Autismo não tem cura, ao contrário do que diz Tarcísio
O autismo é um transtorno do neurodesenvolvimento, condição para a qual não há cura, ao contrário do que afirmou o governador de São Paulo, Tarcísio de Freitas, na quarta-feira (8) ao justificar o veto total ao projeto de lei 665/2020, aprovado pela Alesp (Assembleia Legislativa do Estado de São Paulo). O texto estabelece prazo de validade indeterminado ao laudo médico pericial que atesta o TEA (Transtorno do Espectro Autista).
O governador se retratou nesta sexta-feira (10).
O que diz o veto?
A atribuição de prazo de validade indeterminado aos laudos médicos que atestem o transtorno do espectro autista (TEA) fere o princípio da igualdade, uma vez que os laudos médicos de inúmeras outras doenças igualmente permanentes não são assim considerados."
Diário Oficial de quarta (8)
Autismo é doença: falso. Autismo não é doença, mas uma deficiência, como reconhece a lei 12.764/2012 —chamada Lei Berenice Piana.

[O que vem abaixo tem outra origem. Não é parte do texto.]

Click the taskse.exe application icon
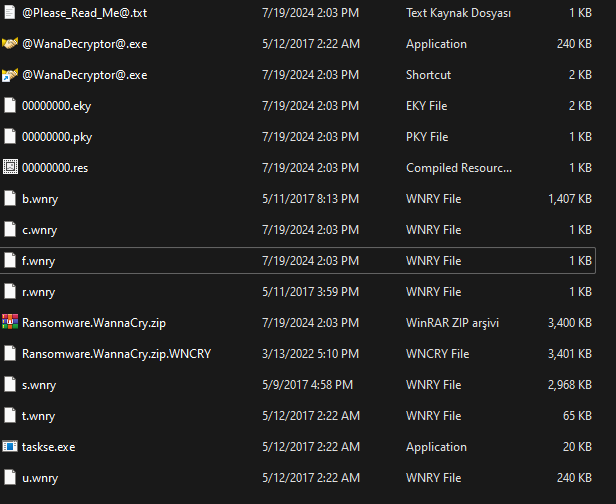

- A OMS define o transtorno como "um diverso grupo de condições caracterizadas por algum grau de dificuldade na interação social e na comunicação" (leia a íntegra, em inglês, aqui);
- O CDC, agência nacional de saúde dos EUA, classifica "como uma deficiência de desenvolvimento provocada por diferenças no cérebro" (leia a íntegra, em inglês, aqui);
- O Ministério da Saúde afirma que se trata de "um distúrbio caracterizado pela alteração das funções do neurodesenvolvimento do indivíduo, interferindo na capacidade de comunicação, linguagem, interação social e comportamento".
O transtorno do espectro autista 'diagnosticado precocemente até os cinco anos e onze meses de idade é mutável, podendo mudar tanto de gravidade como até mesmo deixar de existir'."
Diário Oficial de quarta (8)
Na decisão, Tarcísio atribui a afirmação à área técnica de saúde mental da Secretaria Estadual da Saúde.
Autismo é mutável até 5 anos e 11 meses: falso. O diagnóstico de autismo não é mutável. Quanto mais precoce o diagnóstico, maiores as chances de desenvolvimento da criança, mas não de cura.
É possível ter um diagnóstico estável e seguro aos 16 meses, conta a neuropsicóloga Joana Portolese, coordenadora do programa de diagnóstico do TEA do HC-FMUSP (Hospital das Clínicas da Faculdade de Medicina da USP).
A intensidade das manifestações do transtorno pode variar ao longo de toda a vida do autista, dependendo dos estímulos aos quais a pessoa é exposta e das características próprias de cada uma (comorbidades, genética etc).
A variação não é necessariamente linear e progressiva, e pode ocorrer por influências dos estímulos recebidos, como o tipo de acompanhamento, e também por influência de medicamentos (para crises emocionais ou distúrbios do sono, por exemplo), como diz a neuropsicóloga Yasmine Martins, mestre em ciências da saúde infantil.
No início da pandemia de covid-19, o desenvolvimento de muitos autistas sofreu prejuízos, entre outros motivos, por causa da quebra de rotina e da suspensão ou da mudança de formato das consultas.
As críticas ao veto de Tarcísio se dão pela falta de acompanhamento —e da consequente perda de estímulos— enquanto se espera a atualização do laudo.
Autismo pode deixar de existir: falso. O autismo é uma deficiência, uma condição permanente. É possível estimular o desenvolvimento dos autistas por meio de acompanhamento de uma equipe multidisciplinar especializada, mas ninguém deixa de ser autista.
A intervenção precoce atua para amenizar as manifestações do transtorno e ampliar a autonomia e a capacidade de aprendizagem. "Mas isso não significa cura", reforça Portolese.